This series of articles will break down the Red Raiders roster approaching the 2017 season. Staff members selected their top-15 players currently on the roster and for each one of them, there will be a profile with basic information, videos, and expectations.
Position: Wide Receiver
Weight: 170 pounds
Hometown: Oklahoma City, Oklahoma
It might be surprising to see our first receiver on the list only appear now at No. 7. Have no fear, others will come, of course. Cameron Batson is one of the most experienced players on the unit, and one of those who saw more action, both as a receiver and a punt returner.
His high school career was typical—Batson was an outstanding dual-threat quarterback who was named State Player of the Year in his final season. Unfortunately, his length didn’t allow him to maintain the same position in college and Cameron turned to wide receiver. This didn’t affect his appeal as he had offers from many schools, including Arizona State, Kansas, Ohio, Oklahoma State, Washington State, Texas A&M, and Tulsa.
Batson’s strength is his exceptional speed, with which he doesn’t only run fly routes but he can also cut angles and create separation between him and the defender. In spite of his size, Batson is a very reliable receiver and his catch rate of 76.2 percent is the highest among the eight best receivers of 2016.
It’s when he has the ball in his hands the show really begins. He has an incredible acceleration and he’s almost unstoppable when he breaks free in the open field.

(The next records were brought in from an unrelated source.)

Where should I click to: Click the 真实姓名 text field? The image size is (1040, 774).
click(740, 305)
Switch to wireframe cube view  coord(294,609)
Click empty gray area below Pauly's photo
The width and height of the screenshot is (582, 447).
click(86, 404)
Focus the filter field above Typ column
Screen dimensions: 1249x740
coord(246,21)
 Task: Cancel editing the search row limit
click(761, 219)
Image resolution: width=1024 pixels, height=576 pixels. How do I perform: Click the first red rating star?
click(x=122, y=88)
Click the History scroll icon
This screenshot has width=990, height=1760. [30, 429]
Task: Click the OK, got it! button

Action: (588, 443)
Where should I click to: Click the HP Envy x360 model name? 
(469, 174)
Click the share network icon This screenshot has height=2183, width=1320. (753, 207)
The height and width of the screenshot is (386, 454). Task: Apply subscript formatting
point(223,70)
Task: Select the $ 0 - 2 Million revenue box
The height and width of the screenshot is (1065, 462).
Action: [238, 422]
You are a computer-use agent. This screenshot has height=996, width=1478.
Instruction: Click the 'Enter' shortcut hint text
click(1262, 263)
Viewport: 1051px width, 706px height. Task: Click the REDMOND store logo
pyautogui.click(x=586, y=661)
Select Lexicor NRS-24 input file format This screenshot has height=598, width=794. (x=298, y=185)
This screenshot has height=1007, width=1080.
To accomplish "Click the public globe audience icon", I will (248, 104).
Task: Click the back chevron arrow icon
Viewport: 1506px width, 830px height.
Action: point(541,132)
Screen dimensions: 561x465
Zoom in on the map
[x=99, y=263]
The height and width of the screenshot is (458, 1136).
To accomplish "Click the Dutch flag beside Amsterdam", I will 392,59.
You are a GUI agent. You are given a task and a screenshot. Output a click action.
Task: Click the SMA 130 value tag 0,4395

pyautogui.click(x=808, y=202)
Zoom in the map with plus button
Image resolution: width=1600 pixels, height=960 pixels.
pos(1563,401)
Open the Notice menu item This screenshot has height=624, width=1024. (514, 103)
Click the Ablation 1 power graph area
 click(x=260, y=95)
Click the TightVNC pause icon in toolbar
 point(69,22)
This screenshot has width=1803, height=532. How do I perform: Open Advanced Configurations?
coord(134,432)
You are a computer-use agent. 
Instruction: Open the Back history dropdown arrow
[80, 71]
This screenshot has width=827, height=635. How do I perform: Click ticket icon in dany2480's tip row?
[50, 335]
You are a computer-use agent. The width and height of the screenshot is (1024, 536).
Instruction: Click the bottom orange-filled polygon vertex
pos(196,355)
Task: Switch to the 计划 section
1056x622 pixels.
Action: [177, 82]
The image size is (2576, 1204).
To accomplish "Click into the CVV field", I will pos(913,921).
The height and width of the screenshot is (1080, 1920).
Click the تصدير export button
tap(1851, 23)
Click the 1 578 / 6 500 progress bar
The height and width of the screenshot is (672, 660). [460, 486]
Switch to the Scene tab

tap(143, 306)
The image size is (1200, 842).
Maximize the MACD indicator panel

Batson has a real chance to put up a productive season and at the same time to grow his NFL draft stock: He’s one of the fastest players, if not the fastest in college football and he is the kind of a player who can run a 4.2 40-yard dash.
That kind of speed is always appreciated by the NFL teams, so Batson becomes automatically one of the players professional scouts will follow the most during his senior season.
Have you ever heard about Jalen Myrick? I can’t blame you if you haven’t. He is a very average cornerback, who played for the University of Minnesota. He ran a 4.28 at the NFL Combine, being the second fastest player of the event. The result? He was selected by the Jacksonville Jaguars in the seventh round. And Cameron is much more talented than Myrick.
Our speedy receiver can follow in the footsteps of another Texas Tech player who is physically similar to him and made it to the NFL, Jakeem Grant.
Batson has everything he needs to be one of the go-to guys on the offense and in addition he can also be an example for younger members of the unit with his big experience and respectability. He’ll probably maintain his duties as the team punt returner, another opportunity to show his outstanding speed.